Stored items from a collection
------------------------------------------------------------------------
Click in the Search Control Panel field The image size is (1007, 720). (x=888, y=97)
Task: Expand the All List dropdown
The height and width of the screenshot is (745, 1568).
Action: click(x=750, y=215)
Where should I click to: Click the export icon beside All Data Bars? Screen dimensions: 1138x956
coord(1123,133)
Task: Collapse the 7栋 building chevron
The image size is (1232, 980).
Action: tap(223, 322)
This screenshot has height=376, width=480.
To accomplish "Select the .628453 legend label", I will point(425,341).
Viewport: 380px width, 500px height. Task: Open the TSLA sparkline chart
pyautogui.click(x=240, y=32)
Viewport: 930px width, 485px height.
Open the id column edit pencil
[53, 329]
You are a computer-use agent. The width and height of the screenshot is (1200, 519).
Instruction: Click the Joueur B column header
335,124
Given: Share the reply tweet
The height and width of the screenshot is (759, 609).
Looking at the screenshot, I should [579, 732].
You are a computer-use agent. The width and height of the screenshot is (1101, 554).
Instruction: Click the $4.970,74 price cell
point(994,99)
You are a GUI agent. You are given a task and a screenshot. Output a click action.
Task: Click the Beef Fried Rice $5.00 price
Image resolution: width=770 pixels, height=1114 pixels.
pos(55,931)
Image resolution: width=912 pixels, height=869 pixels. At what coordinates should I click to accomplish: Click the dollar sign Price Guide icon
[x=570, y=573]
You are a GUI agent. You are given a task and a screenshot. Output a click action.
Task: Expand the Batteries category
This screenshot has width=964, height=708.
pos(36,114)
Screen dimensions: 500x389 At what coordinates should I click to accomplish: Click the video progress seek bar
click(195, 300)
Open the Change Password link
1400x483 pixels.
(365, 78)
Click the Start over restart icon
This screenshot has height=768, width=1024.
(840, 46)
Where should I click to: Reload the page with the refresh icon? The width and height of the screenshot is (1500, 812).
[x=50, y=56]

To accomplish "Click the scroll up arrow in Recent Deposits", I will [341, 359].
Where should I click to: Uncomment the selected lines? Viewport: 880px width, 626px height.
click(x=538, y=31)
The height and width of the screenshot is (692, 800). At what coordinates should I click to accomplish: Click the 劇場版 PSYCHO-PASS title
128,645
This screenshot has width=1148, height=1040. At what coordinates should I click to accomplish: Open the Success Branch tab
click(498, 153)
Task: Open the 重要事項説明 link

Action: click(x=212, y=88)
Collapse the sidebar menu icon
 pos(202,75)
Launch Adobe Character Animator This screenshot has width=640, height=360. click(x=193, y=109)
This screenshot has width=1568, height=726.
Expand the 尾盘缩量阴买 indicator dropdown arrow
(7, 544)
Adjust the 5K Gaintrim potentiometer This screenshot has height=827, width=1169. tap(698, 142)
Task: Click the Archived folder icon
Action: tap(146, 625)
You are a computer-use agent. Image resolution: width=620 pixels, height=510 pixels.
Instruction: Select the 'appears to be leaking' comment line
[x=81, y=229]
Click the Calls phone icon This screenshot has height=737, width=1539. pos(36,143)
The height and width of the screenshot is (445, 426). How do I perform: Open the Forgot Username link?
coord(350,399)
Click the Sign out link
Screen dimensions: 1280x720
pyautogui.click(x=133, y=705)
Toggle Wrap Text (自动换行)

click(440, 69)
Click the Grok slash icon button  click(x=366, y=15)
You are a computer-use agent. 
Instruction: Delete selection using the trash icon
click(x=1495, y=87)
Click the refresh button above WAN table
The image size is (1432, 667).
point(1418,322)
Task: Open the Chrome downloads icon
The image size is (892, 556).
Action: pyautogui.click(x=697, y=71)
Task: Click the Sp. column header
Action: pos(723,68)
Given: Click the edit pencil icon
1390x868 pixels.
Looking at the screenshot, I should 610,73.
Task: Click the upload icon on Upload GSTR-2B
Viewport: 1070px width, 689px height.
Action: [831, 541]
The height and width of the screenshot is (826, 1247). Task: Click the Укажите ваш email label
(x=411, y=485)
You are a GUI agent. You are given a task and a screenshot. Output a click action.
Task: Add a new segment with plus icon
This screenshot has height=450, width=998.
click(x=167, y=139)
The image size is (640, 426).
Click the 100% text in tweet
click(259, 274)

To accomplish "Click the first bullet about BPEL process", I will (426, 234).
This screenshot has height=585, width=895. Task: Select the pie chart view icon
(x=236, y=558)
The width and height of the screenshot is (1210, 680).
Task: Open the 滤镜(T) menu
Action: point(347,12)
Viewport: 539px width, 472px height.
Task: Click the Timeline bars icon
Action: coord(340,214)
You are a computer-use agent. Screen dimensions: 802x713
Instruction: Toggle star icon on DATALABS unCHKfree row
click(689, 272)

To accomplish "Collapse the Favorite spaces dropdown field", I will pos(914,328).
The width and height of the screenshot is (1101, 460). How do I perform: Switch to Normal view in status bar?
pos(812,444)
------------------------------------------------------------------------
▶ **Instructions for the task**: Starting at the line with "The height and width of the screenshot is (445, 426).", copy every line down to the last one above, exactly as written and with nothing else.

▶ **Written response**:
The height and width of the screenshot is (445, 426). How do I perform: Open the Forgot Username link?
coord(350,399)
Click the Sign out link
Screen dimensions: 1280x720
pyautogui.click(x=133, y=705)
Toggle Wrap Text (自动换行)

click(440, 69)
Click the Grok slash icon button  click(x=366, y=15)
You are a computer-use agent. 
Instruction: Delete selection using the trash icon
click(x=1495, y=87)
Click the refresh button above WAN table
The image size is (1432, 667).
point(1418,322)
Task: Open the Chrome downloads icon
The image size is (892, 556).
Action: pyautogui.click(x=697, y=71)
Task: Click the Sp. column header
Action: pos(723,68)
Given: Click the edit pencil icon
1390x868 pixels.
Looking at the screenshot, I should 610,73.
Task: Click the upload icon on Upload GSTR-2B
Viewport: 1070px width, 689px height.
Action: [831, 541]
The height and width of the screenshot is (826, 1247). Task: Click the Укажите ваш email label
(x=411, y=485)
You are a GUI agent. You are given a task and a screenshot. Output a click action.
Task: Add a new segment with plus icon
This screenshot has height=450, width=998.
click(x=167, y=139)
The image size is (640, 426).
Click the 100% text in tweet
click(259, 274)

To accomplish "Click the first bullet about BPEL process", I will (426, 234).
This screenshot has height=585, width=895. Task: Select the pie chart view icon
(x=236, y=558)
The width and height of the screenshot is (1210, 680).
Task: Open the 滤镜(T) menu
Action: point(347,12)
Viewport: 539px width, 472px height.
Task: Click the Timeline bars icon
Action: coord(340,214)
You are a computer-use agent. Screen dimensions: 802x713
Instruction: Toggle star icon on DATALABS unCHKfree row
click(689, 272)

To accomplish "Collapse the Favorite spaces dropdown field", I will pos(914,328).
The width and height of the screenshot is (1101, 460). How do I perform: Switch to Normal view in status bar?
pos(812,444)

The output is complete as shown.